## [Brief]
Drop every image and restate the entries below word for word.
(Available data)
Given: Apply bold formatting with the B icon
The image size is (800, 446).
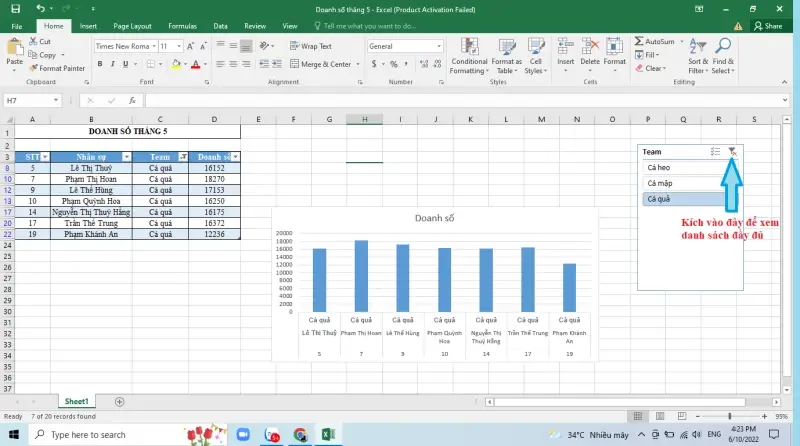Looking at the screenshot, I should 98,64.
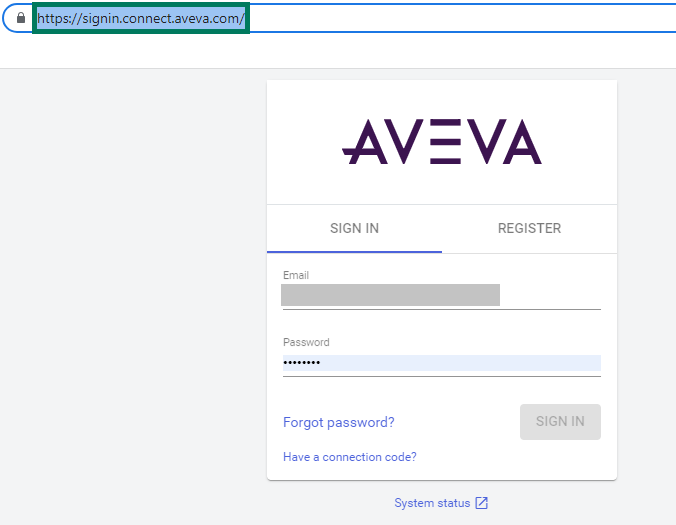676x525 pixels.
Task: Click the Password field label
Action: point(306,342)
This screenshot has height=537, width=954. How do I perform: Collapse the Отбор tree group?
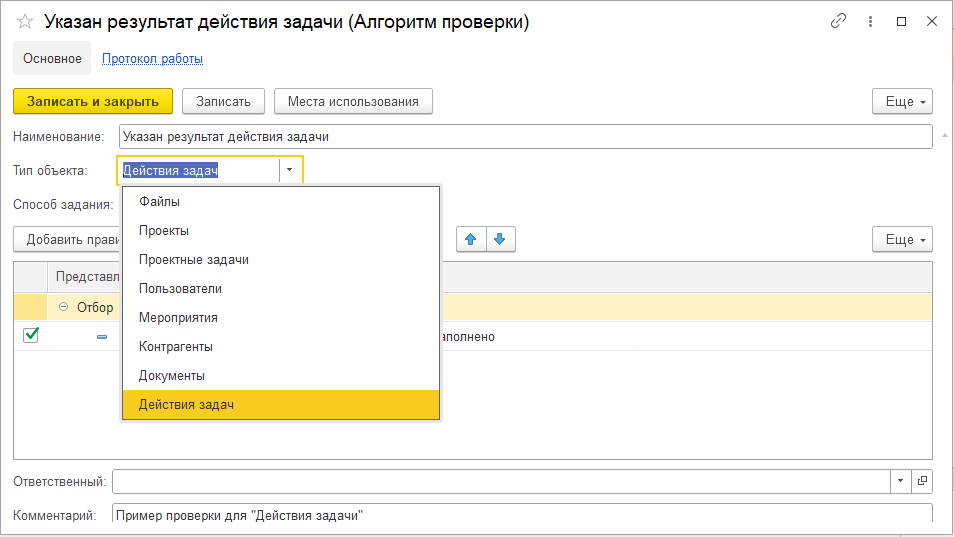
(End Available data)
## [Response box]
Given: Apply bold formatting with the B icon
The image size is (800, 446).
Looking at the screenshot, I should 98,64.
676x525 pixels.
Task: Click the Password field label
Action: point(306,342)
This screenshot has height=537, width=954. How do I perform: Collapse the Отбор tree group?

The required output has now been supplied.